Viejos y crípticos tiempos

TIERRA DE NADIE 

No hay antología inglesa que esquive el imprescindible comienzo «April is the cruelest month…». Fascinado por el poema La tierra baldía de T. S. Eliot, Harold Pinter escribió en 1975 No Man’s Land, traducido tres décadas después, en su primer viaje a los escenarios españoles, como Tierra de nadie. Reconozco que, al terminar de ver el, por otro lado, hermoso montaje de Xavier Albertí y el Teatre Nacional de Catalunya, sigo sin saber muy bien de qué habla Harold Pinter en la que algunos califican como su obra maestra. ¿Trata de la postura ética del poeta que no se vende frente al artista millonario, como se ha escrito?, ¿es un pulso de poder o un duelo psicológico sin más, como otros imaginados por el Nobel inglés? Quizá… En cualquier caso, Tierra de nadie contiene líneas de incandescente fortaleza, como todo el diálogo –un monólogo enmascarado de Spooner– del primer acto.
El escenario no podía ser otro: una habitación claustrofóbica en la mansión londinense de Hirst, un poeta que convive con dos secretarios o criados o acaso algo más. Allí, éste, notablemente afectado por el alcohol toma una y otra copa con el verborreico Spooner, ¿poeta vagabundo?, ¿viejo amigo?, ¿parroquiano de taberna?, ¿genio del lenguaje? Como en Viejos tiempos, no sabremos si el encuentro es fruto del azar, tampoco si ya se conocían. Todo deberemos intuirlo y no habrá respuestas para nuestras preguntas. El encuentro se alarga entre vapores de whisky y revelaciones crípticas, con Spooner ejerciendo de conciencia de Hirst. La incoherencia lineal y narrativa está buscada… y conseguida.«By this, and this only, we have existed / Which is not to be found in our obituaries», dice Eliot. Quizá de eso trate esta obra, de por qué hemos vivido y de qué nos queda al llegar el ocaso.  Es un texto complejo y Albertí no apuesta por su claridad.

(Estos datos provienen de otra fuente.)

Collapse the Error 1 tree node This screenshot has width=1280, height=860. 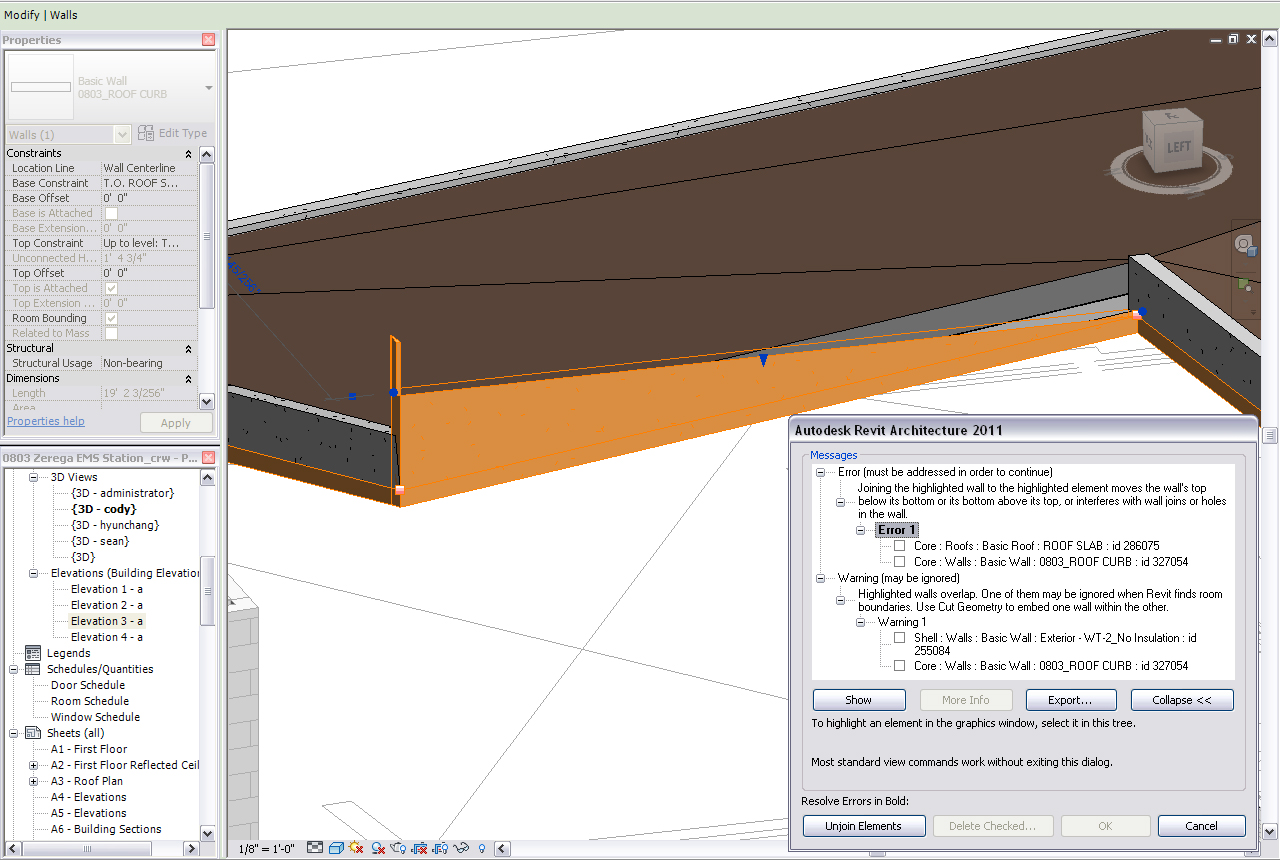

Quizá de eso trate esta obra, de por qué hemos vivido y de qué nos queda al llegar el ocaso.  Es un texto complejo y Albertí no apuesta por su claridad.

Con el público dispuesto a ambos lados del escenario, Lluc Castells nos encierra con talento en la antipoesía de un salón claustrofóbico de sofás de cuero, con un mueble bar acristalado central. No es gratuito: el alcohol domina la trama, convirtiendo a Hirst en un trapo. Josep Maria Pou, hábil veterano, hace lo que puede con su personaje, al que le toca arrastrarse y contestar con monosílabos al comienzo. Luego crece, aunque la función parece escrita para Spooner, y Lluís Homar le saca todo el jugo: está divertidísimo en su locuacidad y esperpénticamente sarcástico. Albertí, con quien ya trabajó en la redonda El hombre de teatro, le ha vuelto a servir en bandeja otro gran papel, con parrafadas de vivo genio que él redondea con un sabio lenguaje corporal.

David Selvas y Ramón Pujol acompañan a ambos dignamente como los secretarios de Hirst, aunque marquen demasiado la flema en su dicción, como si quisieran que fueran más “british”, hacer más Pinter a Pinter. Pero la tierra del título no está en ningún sitio. Ni siquiera es un lugar, sino, acaso, un momento. Suponiendo que de eso hable Pinter.


Autor: Harold Pinter. Traducción: Joan Sellent. Dirección: Xavier Albertí. Escenografía: Lluc Castells. Reparto: Lluís Homar, Josep María Pou, David Selvas, Ramón Puyol. Matadero-Naves del Español. Madrid, 15-I-2014.

Crítica publicada originalmente en La Razón y recogida en Notas desde la Fila Siete (Julio 2015).